- What to do -
Lines from the one containing "Task: Click the" through the end of the listing are what is wanted, given again exactly with both ends included and pictures left out.
==== Available data
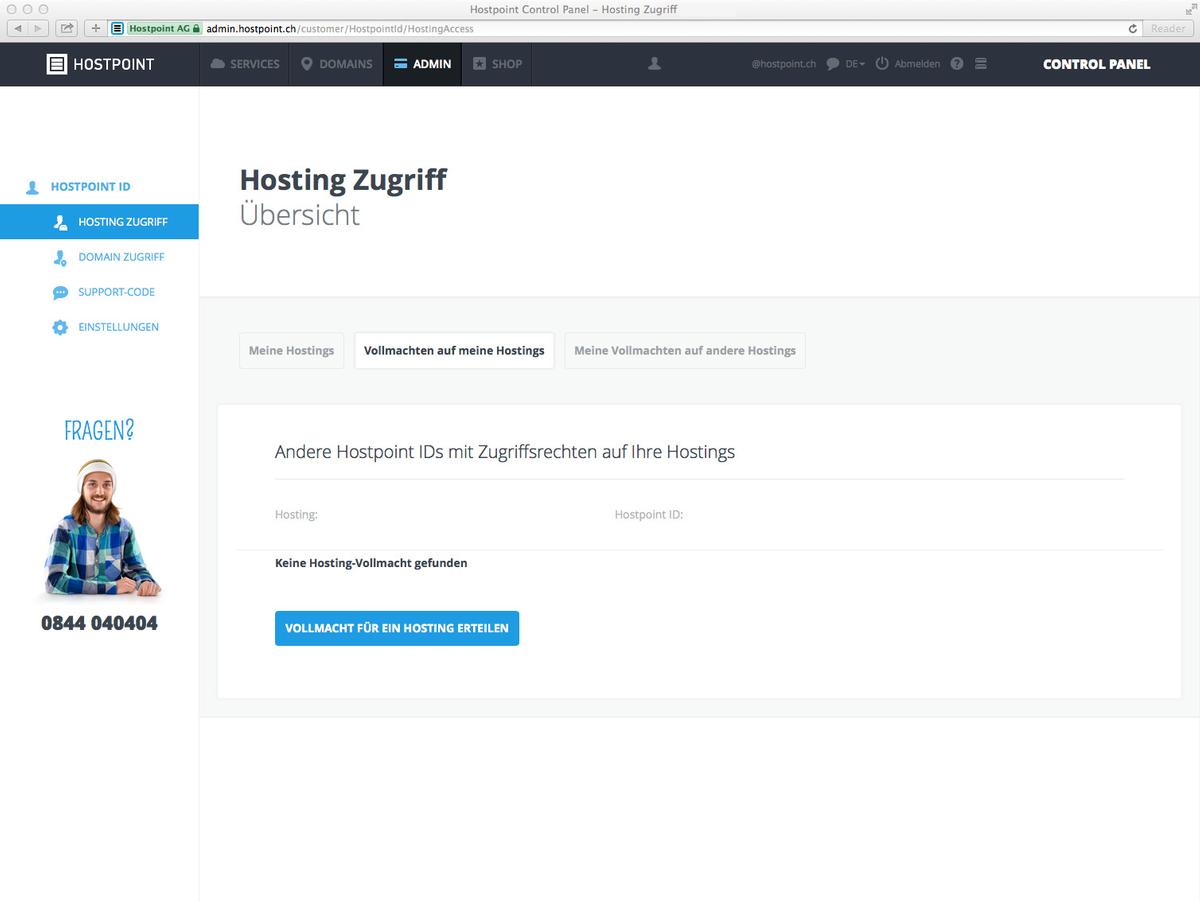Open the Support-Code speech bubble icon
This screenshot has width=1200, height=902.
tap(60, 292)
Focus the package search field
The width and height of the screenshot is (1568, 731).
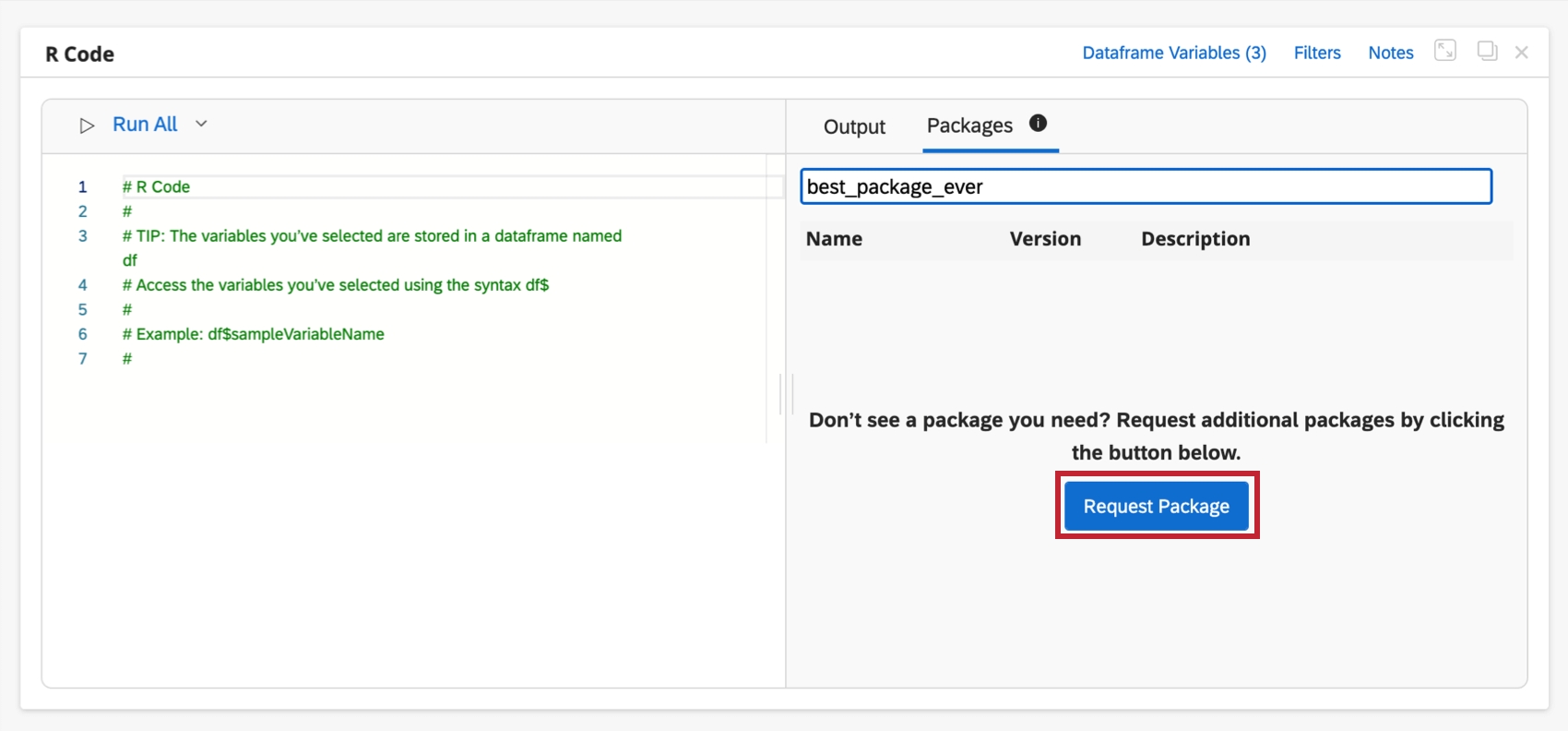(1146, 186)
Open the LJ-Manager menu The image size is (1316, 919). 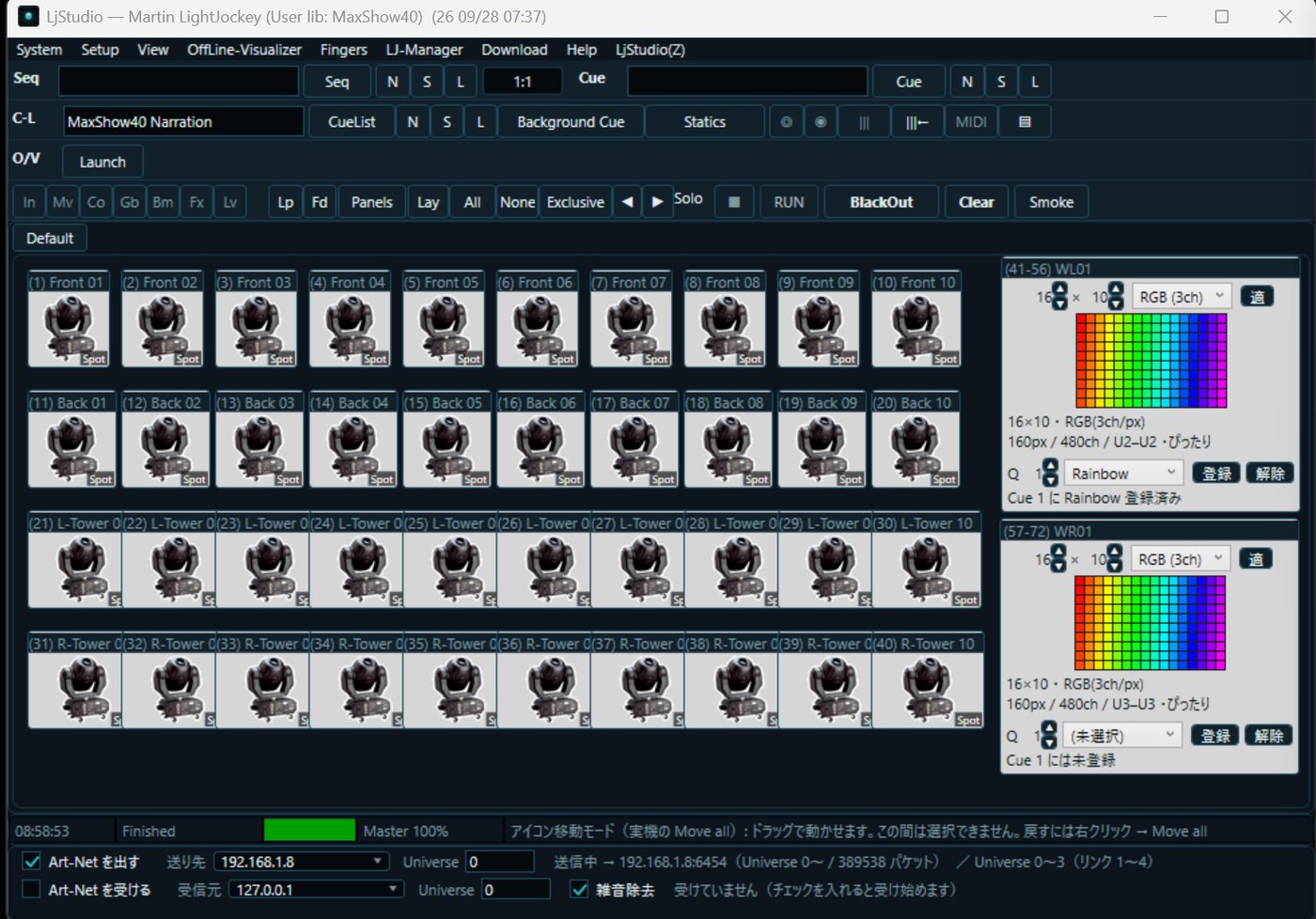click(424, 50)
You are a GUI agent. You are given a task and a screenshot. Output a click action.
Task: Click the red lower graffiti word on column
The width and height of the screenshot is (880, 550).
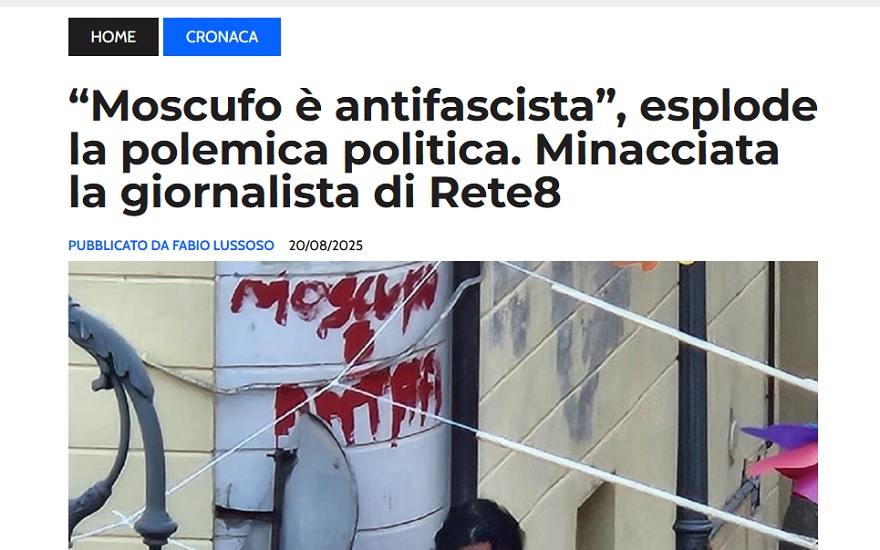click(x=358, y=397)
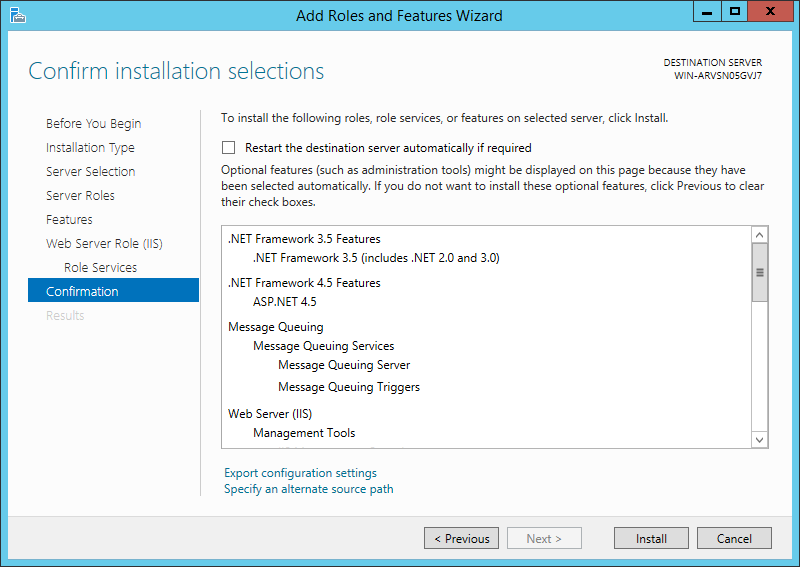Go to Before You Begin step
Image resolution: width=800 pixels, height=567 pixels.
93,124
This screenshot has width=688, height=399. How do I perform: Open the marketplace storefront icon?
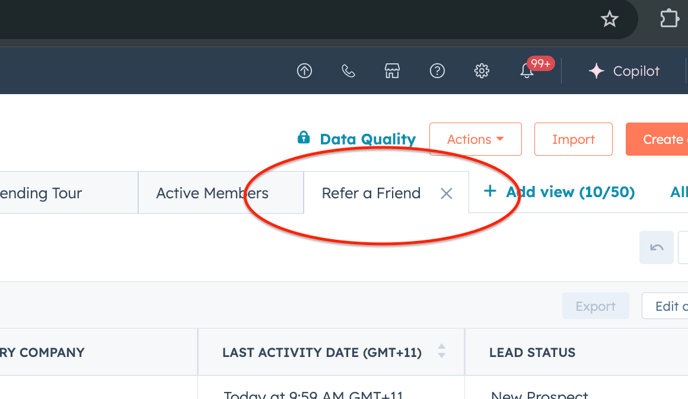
========
- Result of this task -
Task: Click the red lower graffiti word on column
The width and height of the screenshot is (880, 550).
click(x=358, y=397)
Go to Before You Begin step
Image resolution: width=800 pixels, height=567 pixels.
93,124
This screenshot has width=688, height=399. How do I perform: Open the marketplace storefront icon?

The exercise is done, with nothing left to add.